La última crisis económica obligó a sus fundadores, la familia Gil, a cerrar las puertas de su legendaria «casa» en 2015. Eso sí, como si de una novela se tratase, lo hizo dejando su final en puntos suspensivos. Poco ha durado la incertidumbre porque la reapertura de Casa Leopoldo está prevista para marzo del 2017. Lo hará con nuevos gestores y la promesa de mantener platos clásicos de su carta, como el rabo de toro y los arroces, y la esencia de la decoración, especialmente los azulejos y las fotografías que cuelgan de las paredes y que en silencio repasan la vida de la Barcelona del siglo xx.

Mercado La Boquería
El Mercado de San José, popularmente conocido como La Boquería, es un mercado municipal que se encuentra en la Rambla de Barcelona (España). Además de ser un lugar donde se puede comprar todo tipo de productos frescos, es también una atracción turística.
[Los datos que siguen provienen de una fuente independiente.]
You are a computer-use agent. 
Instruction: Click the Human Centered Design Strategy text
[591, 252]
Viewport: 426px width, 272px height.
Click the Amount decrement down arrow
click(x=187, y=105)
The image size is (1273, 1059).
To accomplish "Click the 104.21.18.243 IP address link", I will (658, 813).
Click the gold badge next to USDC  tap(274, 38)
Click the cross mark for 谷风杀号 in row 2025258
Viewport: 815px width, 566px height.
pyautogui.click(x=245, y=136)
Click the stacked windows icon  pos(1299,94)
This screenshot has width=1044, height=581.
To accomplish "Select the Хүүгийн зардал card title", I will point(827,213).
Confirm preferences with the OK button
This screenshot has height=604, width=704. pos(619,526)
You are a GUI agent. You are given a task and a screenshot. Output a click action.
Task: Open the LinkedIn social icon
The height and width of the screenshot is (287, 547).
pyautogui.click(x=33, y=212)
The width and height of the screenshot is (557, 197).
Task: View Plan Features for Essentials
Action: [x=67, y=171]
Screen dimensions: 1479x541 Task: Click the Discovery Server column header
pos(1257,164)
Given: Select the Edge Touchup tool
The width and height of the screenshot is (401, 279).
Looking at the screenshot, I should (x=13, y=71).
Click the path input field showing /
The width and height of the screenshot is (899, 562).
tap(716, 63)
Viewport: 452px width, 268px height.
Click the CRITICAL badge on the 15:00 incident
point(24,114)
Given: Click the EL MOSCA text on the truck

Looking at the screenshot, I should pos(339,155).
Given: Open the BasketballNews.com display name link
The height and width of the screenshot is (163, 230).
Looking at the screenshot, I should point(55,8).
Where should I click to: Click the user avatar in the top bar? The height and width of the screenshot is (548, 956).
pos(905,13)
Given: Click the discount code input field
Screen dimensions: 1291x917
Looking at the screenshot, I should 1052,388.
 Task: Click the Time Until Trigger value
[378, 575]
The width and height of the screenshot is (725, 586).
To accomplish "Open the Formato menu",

Tiene una superficie de 2583 m² con más 300 puestos ofreciendo una gran variedad de productos locales y exóticos, tanto a los compradores particulares como a los restauradores de la ciudad. Es el mercado más grande de Cataluña, el más variado en oferta alimentaria y también el más visitado por los turistas.

Mercat de Sant Antoni
El Mercado de San Antonio, es uno de los mercados más grandes e importantes de Barcelona. Lo constituyen tres mercados: el de frescos, es decir alimentos; el de ropa, también conocido como els Encants; y el Dominical que es de libros. Está localizado en una de las manzanas del distrito del Ensanche de Barcelona, donde antiguamente se encontraba el Baluarte de San Antonio (en catalán Baluard de Sant Antoni), una de las principales entradas a la ciudad amurallada.
El edificio, inaugurado en 1882, fue diseñado por el arquitecto Antoni Rovira i Trías y la construcción fue ejecutada por la empresa La Maquinista Terrestre y Marítima. Fue el primer mercado que se hizo fuera de la ciudad antigua y su ubicación obedece al plan original de Ildefonso Cerdá.
En 2007 el Ayuntamiento convocó a un concurso para remodelarlo, donde el proyecto seleccionado fue el del taller de arquitectura Ravetllat Ribas Arquitectes. La rehabilitación se inició en 2009 y su reapertura fue en mayo de 2018.
Con los trabajos de obra se obtubieron hallazgos arqueológicos que se remiten hasta a los orígenes romanos de la ciudad, mismos que se incorporaron al edificio y ahora son visitables.